Roma boccia il terzo mandato, la polemica arriva fino al Fvg

A livello nazionale è stato bocciato l’emendamento che avrebbe introdotto il terzo mandato per i presidenti di regione, non ci sarebbe stata nessuna ricaduta in Friuli Venezia Giulia dove però divampa la polemica politica.
Andrea Pierini

Il terzo mandato per i governatori non s’ha da fare, almeno in Italia. L’emendamento presentato dalla Lega alla fine non è neanche arrivato al Senato ma è stato bocciato subito nelle commissioni, non un fulmine a ciel sereno, anzi una scelta annunciata di Fratelli d’Italia e Forza Italia con lo scopo di discuterne dopo le europee.

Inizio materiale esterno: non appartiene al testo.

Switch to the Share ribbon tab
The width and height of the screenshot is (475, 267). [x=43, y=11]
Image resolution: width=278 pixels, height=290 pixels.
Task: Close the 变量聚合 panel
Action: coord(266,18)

La decisione non avrebbe avuto ripercussioni a livello pratico in Friuli Venezia Giulia, che sul tema ha autonomia, ma a livello politico la spaccatura in maggioranza è arrivata fino a nord est. Massimo Moretuzzo, capogruppo di Patto per l’autonomia Civica Fvg, parla di spettacolo avvilente a livello nazione «ed è altrettanto avvilente vedere la maggioranza che governa il Friuli Venezia Giulia, che sul tema delle regole elettorali ha potestà primaria e quindi può decidere autonomamente, rimanere appesa al teatrino romano di queste ultime settimane». All’attacco anche Diego Moretti, capogruppo del Pd: «Se Fedriga è coerente con quanto detto finora sul tema del terzo mandato, ossia che la norma dovrebbe valere per tutti i presidenti di Regione e non solo per il Fvg, la questione allora si dovrebbe considerare chiusa». Nessuna replica da parte della Lega regionale.